Business Standard

NCDEX volumes, mkt share jump

Sharleen D’Souza Mumbai
With the Multi Commodity Exchange (MCX), the market leader in commodity derivatives, dealing with the regulatory pressure to get rid of its anchor investor stake in the short term, the National Commodity and Derivatives Exchange (NCDEX), the number two, is trying to widen its presence.

NCDEX has in the past two months seen a surge in its volumes, with average daily turnover up 46.6 per cent in March over a year before, to Rs 5,255 crore.

Refined soy oil, biggest contributor to the agri-based exchange’s volumes, has seen huge volatility. The price rise caused many market participants to increase their participation on the commodity market. The increase in volume is NCDEX-specific as most other exchanges have seen a fall. NCDEX’s market share has improved to 18.7 per cent, compared to 14 per cent in February.

Other agri commodities have also seen volatility in recent months, which has caused average daily turnover to move up to the levels before a commodity transaction tax (CTT) was imposed. Castor seed also helped garner volumes for NCDEX. Other introductions such as the gold and silver hedge have helped, too.

The question is if the exchange can hold on to these volumes. “While CTT has had its effect on market sentiment, stakeholders in the value chain continue to find value in contracts which provide a genuine price discovery and risk management. The host of warehouse strengthening initiatives taken by us have resulted in significantly increasing market confidence, as is evidenced in investor perception in our contracts like castor, RM seed, etc.
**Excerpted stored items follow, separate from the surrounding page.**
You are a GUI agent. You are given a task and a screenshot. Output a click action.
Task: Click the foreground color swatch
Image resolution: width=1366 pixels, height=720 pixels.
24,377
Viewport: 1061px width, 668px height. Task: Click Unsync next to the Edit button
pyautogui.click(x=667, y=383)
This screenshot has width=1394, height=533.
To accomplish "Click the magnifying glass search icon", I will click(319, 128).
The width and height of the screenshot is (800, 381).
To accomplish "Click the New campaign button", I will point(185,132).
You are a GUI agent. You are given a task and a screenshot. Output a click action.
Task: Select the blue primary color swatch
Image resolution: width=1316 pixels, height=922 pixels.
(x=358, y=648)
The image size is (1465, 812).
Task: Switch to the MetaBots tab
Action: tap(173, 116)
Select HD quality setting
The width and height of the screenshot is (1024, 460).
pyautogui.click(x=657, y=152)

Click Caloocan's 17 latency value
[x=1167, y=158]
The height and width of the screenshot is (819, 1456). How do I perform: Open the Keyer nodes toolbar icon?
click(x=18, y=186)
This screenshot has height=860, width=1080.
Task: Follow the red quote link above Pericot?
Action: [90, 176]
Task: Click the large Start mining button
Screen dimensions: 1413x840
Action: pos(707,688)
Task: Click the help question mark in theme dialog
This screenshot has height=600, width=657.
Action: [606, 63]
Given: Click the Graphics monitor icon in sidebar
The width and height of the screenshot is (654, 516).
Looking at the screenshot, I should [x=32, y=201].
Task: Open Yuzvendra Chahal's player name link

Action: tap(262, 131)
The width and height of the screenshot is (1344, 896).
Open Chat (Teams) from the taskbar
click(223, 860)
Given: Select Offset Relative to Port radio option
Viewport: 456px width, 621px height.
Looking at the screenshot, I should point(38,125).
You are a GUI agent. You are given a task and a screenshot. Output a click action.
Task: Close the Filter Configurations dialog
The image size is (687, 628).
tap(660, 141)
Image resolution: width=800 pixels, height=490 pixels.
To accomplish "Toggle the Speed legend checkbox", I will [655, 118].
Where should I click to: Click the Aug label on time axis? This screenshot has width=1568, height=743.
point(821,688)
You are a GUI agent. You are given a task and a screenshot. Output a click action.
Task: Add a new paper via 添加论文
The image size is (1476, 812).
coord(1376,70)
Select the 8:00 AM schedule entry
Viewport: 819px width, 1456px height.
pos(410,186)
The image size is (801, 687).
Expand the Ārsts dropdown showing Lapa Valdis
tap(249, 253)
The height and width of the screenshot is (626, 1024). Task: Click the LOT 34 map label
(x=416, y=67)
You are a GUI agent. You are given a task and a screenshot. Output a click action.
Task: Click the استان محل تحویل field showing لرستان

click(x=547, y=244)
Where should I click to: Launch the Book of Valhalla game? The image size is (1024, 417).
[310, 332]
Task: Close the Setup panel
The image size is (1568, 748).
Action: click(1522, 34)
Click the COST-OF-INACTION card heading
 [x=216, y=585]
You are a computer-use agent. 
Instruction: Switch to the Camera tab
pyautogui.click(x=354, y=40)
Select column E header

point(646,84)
Other measures such as smaller contracts in chana and castor, as well as GoldHedge and SilverHedge, are also seeing increased participation. Further, the launch of a spread engine, an ingeniously developed trading tool, is providing the benefits of innovative technology to market players,” said Samir Shah, managing director of NCDEX.

  Adding: “All this has resulted in healthy participation.  The average daily trading volume for March (as on 24th) had grown 52 per cent as compared to that for July 2013. And, the Open Interest (unsettled contracts at session-end) has been steadily rising; it is at Rs 7,667 crore as of March 24.”

Analysts and market participants are optimistic on the trend. They say it is possible this would continue, as many agri commodities have a generally bullish sentiment, with increased volatility, which will cause these to rise further, causing participation to also increase.

“I expect these volumes to remain for the next two quarters, as the fundamentals still remain bullish for  many agri commodities. The price of some like sugar and castor seed are higher compared to last year and automatically participation on the market improves if a participant can buy and then sell, compared to sell and buy,” said Jagdeep Grewal, vice-president at Kunvarji Commodities.